Liam Reakes, agent de la police anglaise en poste à Yeovil, non loin de Bristol, a réussi à simuler 103 heures de télétravail entre juin et septembre 2024 avant de se faire «pincer» par sa hiérarchie. Cette dernière le soupçonnait d'une telle fraude en raison de sa trop grande assiduité. Un examen de son clavier d'ordinateur par le service informatique l'a finalement démasqué. L'homme pensait pourtant avoir trouvé une astuce infaillible pour simuler sa présence derrière l'écran : il faisait en sorte de maintenir la touche Z de son clavier enfoncée, afin d'éviter la mise en veille et pouvoir entendre toute éventuelle notification de message.

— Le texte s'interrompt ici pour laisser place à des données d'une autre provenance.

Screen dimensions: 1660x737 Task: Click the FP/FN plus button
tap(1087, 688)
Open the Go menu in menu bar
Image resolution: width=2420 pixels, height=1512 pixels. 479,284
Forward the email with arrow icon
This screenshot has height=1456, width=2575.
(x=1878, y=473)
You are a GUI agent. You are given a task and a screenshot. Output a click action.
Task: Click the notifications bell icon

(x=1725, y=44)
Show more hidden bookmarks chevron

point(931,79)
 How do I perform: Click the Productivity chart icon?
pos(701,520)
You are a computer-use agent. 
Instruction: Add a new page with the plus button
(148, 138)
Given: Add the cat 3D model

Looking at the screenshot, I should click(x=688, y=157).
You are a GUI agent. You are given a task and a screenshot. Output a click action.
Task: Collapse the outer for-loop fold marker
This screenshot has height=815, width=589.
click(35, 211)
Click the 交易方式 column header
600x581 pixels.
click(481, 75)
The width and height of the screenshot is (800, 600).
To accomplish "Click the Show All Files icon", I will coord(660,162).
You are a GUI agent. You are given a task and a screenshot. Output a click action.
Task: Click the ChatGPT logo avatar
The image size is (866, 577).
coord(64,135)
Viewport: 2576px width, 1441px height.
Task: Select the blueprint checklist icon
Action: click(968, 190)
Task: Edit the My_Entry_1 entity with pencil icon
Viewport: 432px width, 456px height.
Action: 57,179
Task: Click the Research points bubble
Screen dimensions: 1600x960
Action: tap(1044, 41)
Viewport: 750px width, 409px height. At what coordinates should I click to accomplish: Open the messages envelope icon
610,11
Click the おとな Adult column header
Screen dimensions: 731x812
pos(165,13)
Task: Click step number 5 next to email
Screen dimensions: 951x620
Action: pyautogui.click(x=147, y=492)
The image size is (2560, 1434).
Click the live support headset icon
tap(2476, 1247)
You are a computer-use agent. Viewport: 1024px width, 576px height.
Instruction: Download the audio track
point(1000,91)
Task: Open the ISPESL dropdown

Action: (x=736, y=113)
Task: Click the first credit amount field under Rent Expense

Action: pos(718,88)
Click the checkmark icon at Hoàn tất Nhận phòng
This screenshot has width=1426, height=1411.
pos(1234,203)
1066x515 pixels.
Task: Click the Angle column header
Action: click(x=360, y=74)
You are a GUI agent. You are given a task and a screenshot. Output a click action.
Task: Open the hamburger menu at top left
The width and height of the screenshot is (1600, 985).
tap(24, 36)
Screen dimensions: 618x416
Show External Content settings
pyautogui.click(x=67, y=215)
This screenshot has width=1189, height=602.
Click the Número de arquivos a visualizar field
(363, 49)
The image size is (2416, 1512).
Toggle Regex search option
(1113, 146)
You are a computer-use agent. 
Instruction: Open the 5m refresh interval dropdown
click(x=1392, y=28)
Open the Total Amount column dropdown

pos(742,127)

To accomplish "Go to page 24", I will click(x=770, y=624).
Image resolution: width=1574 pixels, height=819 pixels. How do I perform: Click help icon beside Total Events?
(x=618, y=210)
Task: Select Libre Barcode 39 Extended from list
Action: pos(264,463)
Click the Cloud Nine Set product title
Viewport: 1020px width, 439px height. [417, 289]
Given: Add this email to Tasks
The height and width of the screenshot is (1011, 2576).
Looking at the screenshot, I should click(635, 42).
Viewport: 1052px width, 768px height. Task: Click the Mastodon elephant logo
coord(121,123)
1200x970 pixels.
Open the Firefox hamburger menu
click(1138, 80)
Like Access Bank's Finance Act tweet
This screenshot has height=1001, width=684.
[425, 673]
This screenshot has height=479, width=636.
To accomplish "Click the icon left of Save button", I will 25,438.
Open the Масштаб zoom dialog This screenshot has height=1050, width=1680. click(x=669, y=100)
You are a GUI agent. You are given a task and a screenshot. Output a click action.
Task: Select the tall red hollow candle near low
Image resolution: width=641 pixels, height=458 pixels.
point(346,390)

Comme le rapporte le site Bristol Live, Reakes admet lui-même avoir évité jusqu’à quatre heures de service en une journée grâce à ce stratagème. Un comportement «fourbe et malhonnête», a estimé Craig Holden, membre du jury du tribunal de police de Portishead, où le désormais ex-agent était jugé ce lundi 9 juin, en son absence. Holden déplore : «La confiance que le public a en la police s’en trouve endommagée». Liam Reakes, par la voix de son avocat, réfute les accusations de faute grave, affirmant être aux prises avec des problèmes de santé mentale, sans aucun soutien de ses collègues. Mais aucune preuve médicale n'a été apportée.
L'ex-agent ne pourra plus jamais travailler dans la police
Les supérieurs de Liam Reakes soulignent que l'agent, convoqué par sa hiérarchie après l'audit de son ordinateur, «aurait pu avouer» à ce moment-là, mais il ne l'a pas fait, niant au contraire toute tentative de fraude. Selon l'avocat des services de police, «il savait qu’il était payé pour un travail qu’il n’effectuait pas. On a tous le droit de prendre une pause, mais dans son cas, cela allait bien au-delà». L'homme aurait été licencié pour faute grave, s'il n'avait pas lui-même démissionné en mai dernier. Il reste toutefois interdit à vie de travailler dans un poste de police.